A day in Helmsley

Helmsley

A hike-free day in Helmsley and some productive sketching. Good-bye to the Tabular Hills and Swan Cottage and hello to the Cleveland Way. Preparing for the second stage of my hike around the North Yorkshire Moors, and meeting an acquaintance.

Aussie, my host at Swan Cottage  in Newton on Rawcliffe where I have been for the last five nights takes me with my travel bag to Helmsley and I leave it at Carlton Lodge B&B . The busy little market town is the starting point for the Cleveland Way and from here until I arrive in Staithes, my bag will be transferred by The Sherpa Van Project  who I have also used to book my accommodation for each night.

It’s a chilly day and I am drawn like a magnet to a sale in Helmsley Outdoors  shop where I buy a fleece gilet.

I am a member of the friendly online community of BlipFoto and have arranged to meet a fellow member in Helmsley. It’s good to meet a new friend and we have a good chat about common interests over a coffee.

Helmsley Castle
Helmsley Castle

Then to Helmsley Castle which sits almost hidden behind the town, just the top of its high keep overlooking the roofs of the small streets below.
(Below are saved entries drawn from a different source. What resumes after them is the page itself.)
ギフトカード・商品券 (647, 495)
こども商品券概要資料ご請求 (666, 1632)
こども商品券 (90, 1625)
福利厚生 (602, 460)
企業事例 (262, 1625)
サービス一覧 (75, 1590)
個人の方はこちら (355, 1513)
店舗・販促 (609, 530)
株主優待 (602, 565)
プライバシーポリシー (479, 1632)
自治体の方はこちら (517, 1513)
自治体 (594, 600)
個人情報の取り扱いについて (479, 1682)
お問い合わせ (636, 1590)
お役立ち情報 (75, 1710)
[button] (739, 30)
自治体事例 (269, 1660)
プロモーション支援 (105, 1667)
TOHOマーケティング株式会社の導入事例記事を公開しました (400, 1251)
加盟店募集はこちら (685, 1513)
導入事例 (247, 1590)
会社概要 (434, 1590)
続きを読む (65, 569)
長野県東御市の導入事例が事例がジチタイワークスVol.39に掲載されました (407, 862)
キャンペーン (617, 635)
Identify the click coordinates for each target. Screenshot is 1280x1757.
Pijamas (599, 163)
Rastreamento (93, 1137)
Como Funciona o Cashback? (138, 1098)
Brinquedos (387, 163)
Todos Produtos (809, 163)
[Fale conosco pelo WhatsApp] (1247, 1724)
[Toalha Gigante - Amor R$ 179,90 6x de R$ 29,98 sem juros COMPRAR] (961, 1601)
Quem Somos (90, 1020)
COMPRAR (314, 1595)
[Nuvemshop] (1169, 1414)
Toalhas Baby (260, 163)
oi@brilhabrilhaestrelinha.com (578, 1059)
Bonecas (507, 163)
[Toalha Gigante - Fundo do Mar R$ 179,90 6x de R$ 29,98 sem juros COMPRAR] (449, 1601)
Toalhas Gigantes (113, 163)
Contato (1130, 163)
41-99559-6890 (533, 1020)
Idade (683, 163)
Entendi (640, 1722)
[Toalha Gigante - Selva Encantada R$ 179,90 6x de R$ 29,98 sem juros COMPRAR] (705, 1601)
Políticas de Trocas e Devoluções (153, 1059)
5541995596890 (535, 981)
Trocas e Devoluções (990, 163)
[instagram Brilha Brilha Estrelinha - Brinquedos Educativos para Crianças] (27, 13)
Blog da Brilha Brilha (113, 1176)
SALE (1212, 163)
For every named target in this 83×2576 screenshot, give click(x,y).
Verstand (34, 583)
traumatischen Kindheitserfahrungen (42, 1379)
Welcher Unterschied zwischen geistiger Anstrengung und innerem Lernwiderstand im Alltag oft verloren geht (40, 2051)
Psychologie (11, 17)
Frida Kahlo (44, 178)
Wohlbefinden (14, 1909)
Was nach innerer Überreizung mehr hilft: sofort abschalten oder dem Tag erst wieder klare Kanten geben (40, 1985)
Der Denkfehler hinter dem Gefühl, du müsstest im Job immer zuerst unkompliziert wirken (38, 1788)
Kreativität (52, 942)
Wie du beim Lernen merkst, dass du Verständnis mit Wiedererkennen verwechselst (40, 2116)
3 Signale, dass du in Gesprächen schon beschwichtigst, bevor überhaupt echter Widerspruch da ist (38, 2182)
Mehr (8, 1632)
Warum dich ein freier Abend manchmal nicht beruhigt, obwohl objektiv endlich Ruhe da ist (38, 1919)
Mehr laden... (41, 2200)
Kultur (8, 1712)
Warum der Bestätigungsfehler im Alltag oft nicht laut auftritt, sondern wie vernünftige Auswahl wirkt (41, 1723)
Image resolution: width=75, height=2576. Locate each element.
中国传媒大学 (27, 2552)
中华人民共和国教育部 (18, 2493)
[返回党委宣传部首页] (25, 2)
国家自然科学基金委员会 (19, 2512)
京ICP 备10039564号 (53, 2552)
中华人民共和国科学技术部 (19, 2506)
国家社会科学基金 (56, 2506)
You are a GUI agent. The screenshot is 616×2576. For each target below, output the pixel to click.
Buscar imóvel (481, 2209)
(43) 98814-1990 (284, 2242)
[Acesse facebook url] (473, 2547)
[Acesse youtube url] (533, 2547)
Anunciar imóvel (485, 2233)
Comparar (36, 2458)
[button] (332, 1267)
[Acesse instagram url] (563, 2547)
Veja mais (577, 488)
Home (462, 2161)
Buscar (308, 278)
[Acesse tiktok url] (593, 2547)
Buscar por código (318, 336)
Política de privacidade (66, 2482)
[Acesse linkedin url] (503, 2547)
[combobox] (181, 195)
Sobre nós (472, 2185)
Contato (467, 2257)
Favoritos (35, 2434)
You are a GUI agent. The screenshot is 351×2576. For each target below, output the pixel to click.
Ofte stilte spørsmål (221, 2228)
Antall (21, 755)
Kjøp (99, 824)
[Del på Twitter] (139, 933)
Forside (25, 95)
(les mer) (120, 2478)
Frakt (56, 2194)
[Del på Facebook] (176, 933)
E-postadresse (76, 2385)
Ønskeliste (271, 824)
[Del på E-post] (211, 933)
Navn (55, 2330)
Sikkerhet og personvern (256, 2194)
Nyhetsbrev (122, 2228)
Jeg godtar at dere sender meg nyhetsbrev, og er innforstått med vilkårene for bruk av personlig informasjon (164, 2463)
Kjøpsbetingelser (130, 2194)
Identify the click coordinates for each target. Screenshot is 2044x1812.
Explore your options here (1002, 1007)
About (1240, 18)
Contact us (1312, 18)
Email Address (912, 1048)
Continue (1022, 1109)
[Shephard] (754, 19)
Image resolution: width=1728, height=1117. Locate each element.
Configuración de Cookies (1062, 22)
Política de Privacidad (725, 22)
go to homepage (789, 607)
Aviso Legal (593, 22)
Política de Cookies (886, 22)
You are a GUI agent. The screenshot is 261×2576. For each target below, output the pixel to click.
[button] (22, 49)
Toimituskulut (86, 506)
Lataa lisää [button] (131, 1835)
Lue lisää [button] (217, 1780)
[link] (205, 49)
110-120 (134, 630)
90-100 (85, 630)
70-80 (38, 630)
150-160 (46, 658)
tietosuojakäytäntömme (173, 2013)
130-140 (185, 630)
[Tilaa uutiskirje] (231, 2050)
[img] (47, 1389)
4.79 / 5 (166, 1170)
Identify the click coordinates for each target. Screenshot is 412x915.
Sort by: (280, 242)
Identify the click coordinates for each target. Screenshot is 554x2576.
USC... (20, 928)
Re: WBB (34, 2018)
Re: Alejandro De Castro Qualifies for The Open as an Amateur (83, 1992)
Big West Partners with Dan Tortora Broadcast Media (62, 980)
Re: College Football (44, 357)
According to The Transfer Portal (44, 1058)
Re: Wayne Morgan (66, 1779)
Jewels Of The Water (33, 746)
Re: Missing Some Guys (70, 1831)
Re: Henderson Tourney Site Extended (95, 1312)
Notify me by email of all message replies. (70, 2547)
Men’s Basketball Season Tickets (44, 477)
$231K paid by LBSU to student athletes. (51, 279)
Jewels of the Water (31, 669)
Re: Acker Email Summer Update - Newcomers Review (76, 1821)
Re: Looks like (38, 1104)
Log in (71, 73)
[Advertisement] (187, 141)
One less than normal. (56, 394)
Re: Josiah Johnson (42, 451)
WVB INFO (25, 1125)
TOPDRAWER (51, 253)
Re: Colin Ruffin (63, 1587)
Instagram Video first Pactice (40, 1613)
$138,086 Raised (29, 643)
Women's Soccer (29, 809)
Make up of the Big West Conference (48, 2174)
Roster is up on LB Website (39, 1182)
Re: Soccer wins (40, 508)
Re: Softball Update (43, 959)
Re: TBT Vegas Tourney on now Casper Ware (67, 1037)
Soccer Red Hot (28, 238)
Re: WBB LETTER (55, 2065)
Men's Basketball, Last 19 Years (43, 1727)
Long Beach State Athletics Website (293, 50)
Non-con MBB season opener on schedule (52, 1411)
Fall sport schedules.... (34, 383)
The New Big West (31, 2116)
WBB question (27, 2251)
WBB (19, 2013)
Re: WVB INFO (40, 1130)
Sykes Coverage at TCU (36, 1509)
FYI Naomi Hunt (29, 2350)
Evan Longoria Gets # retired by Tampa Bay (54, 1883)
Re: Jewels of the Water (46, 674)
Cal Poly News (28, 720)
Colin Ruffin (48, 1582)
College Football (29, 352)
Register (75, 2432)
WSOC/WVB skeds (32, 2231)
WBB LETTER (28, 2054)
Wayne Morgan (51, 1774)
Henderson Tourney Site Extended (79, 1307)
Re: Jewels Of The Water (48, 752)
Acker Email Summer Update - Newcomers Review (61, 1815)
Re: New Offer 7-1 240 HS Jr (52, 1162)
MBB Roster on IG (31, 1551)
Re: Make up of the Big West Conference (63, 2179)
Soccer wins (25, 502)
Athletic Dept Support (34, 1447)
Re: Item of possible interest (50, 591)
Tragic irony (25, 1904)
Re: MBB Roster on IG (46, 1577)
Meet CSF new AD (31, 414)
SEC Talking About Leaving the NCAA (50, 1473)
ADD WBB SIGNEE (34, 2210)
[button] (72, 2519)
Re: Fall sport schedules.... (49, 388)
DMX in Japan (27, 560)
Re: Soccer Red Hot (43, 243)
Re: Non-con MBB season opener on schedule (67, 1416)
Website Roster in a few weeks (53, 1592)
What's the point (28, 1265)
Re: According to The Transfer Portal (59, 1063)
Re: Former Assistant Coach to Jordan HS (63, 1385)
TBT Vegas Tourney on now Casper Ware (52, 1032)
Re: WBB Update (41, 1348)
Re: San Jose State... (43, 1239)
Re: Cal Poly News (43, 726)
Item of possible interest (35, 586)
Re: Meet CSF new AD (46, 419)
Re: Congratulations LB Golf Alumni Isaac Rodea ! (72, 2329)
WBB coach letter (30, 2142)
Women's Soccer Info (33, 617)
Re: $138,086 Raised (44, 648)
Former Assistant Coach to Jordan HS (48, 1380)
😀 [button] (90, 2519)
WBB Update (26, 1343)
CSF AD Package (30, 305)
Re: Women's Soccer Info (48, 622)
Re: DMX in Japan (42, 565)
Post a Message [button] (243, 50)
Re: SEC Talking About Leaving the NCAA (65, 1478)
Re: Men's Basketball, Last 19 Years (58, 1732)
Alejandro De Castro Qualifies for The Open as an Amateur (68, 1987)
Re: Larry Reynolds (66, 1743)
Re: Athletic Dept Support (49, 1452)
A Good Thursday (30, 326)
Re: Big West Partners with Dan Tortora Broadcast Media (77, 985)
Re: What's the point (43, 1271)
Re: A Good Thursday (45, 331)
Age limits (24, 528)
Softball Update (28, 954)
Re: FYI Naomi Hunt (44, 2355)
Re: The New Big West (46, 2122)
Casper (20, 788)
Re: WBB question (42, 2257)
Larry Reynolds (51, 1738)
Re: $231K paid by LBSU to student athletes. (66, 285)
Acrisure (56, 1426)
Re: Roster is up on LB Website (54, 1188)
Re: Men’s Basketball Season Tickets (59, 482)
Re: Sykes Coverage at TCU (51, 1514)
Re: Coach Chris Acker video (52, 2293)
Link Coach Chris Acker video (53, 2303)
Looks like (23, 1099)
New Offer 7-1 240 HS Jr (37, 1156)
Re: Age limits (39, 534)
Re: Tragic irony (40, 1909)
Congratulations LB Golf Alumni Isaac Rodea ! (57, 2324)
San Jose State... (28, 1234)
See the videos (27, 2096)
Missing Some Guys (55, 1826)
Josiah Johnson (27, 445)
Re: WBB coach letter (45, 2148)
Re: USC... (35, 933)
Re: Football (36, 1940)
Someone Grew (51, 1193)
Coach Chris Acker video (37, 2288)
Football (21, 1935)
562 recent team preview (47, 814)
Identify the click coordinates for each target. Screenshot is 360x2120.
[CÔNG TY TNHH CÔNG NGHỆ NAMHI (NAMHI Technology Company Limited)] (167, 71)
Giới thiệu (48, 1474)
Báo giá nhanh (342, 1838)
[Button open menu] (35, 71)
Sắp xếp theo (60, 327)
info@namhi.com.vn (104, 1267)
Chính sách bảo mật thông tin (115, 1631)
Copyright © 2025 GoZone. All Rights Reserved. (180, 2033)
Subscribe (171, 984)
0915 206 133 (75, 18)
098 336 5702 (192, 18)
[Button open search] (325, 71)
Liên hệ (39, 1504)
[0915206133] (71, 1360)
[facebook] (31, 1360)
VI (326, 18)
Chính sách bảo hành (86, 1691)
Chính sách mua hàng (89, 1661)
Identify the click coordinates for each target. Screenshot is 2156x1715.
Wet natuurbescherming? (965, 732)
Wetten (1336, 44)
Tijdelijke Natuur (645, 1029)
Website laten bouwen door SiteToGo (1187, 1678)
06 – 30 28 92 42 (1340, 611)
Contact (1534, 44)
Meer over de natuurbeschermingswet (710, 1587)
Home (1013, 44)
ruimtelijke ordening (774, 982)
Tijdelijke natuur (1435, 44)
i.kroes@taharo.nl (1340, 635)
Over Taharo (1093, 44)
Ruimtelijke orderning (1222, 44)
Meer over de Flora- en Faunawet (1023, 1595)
I pay my English Heritage fee and do my best to avoid the ‘Wouldn’t you like to be a member?’ pressure that one gets at all their sites; living in Ireland is a perfect excuse.

The castle is an impressive site but the wind howling around the buildings is perishing until I find a more sheltered spot half way down into the dry moat to sit and sketch.

Walled Garden, Vine House Café
Walled Garden, Vine House Café

I wander along to the Walled Garden , built in 1758 to provide produce for Duncombe Park and find a quiet seat in the Vine House Café for a sandwich and a sketch in the warm, airy conservatory.

Helmsley
Helmsley

I eat a good meal in The Feathers in the market square and have time for one more sketch before a sound night’s sleep in a bed with a proper blanket instead of a sweaty duvet! In the morning I will start the Cleveland Way: 110 miles if I do it all, but I have planned a four-night stay in Staithes which will give me options to complete some or all of the final coastal sections down to Filey depending on how I feel after 5 days hiking from tomorrow. Will I make it?